• [Pixel coordinate grounding data]
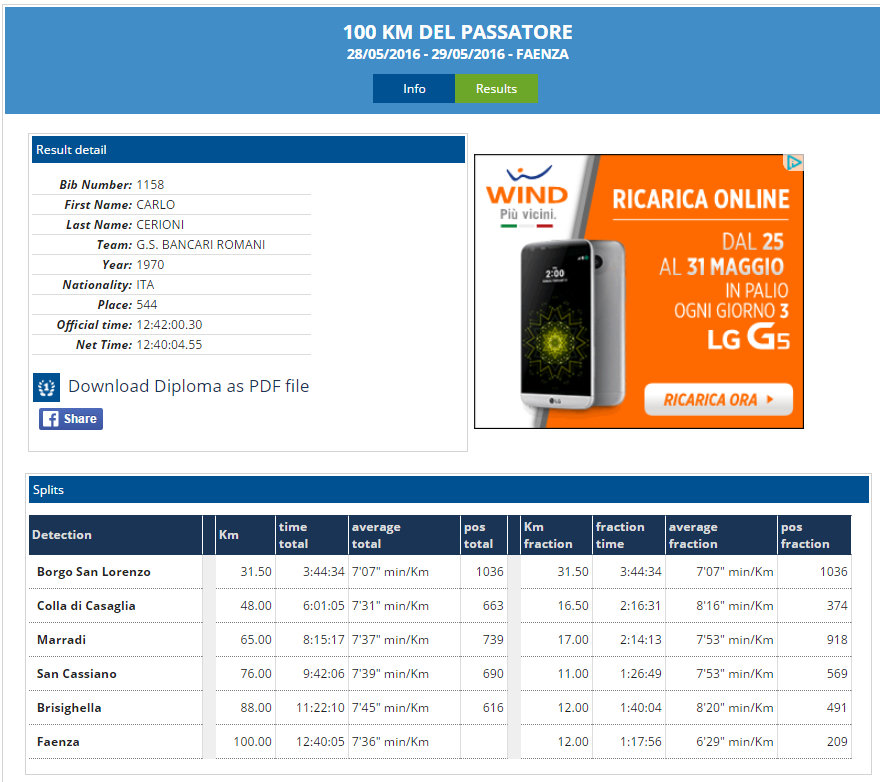
Task: Download Diploma as PDF file link
Action: [x=188, y=386]
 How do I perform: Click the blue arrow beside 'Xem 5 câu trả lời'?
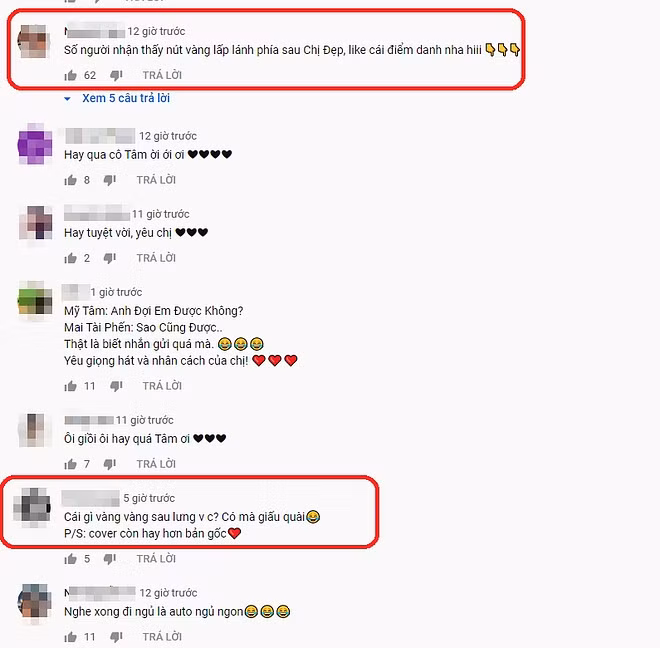tap(67, 99)
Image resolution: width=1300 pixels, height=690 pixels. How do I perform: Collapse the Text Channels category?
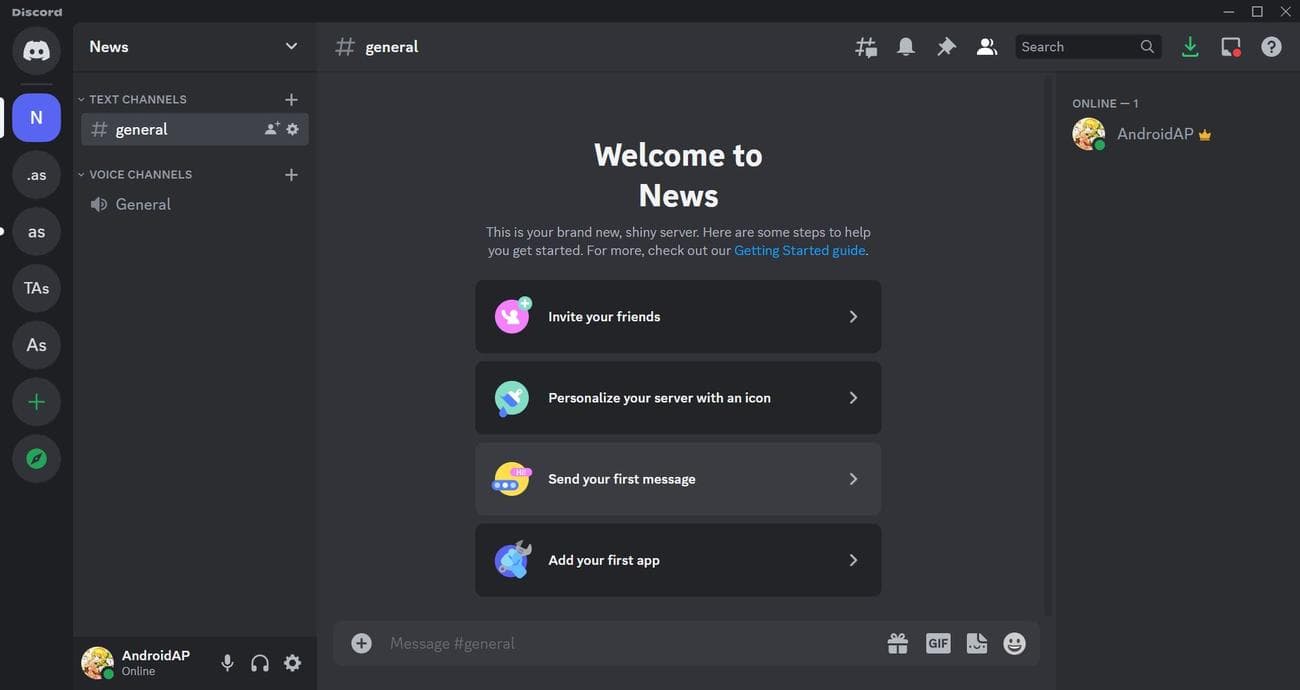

• [Problem to work on] Print only the lines from the one with "How do I perform: Click" through the last line of the data above, exactly and with both ends, and please omit any pictures.

• [Output for this task]
 How do I perform: Click the blue arrow beside 'Xem 5 câu trả lời'?
tap(67, 99)
Image resolution: width=1300 pixels, height=690 pixels. How do I perform: Collapse the Text Channels category?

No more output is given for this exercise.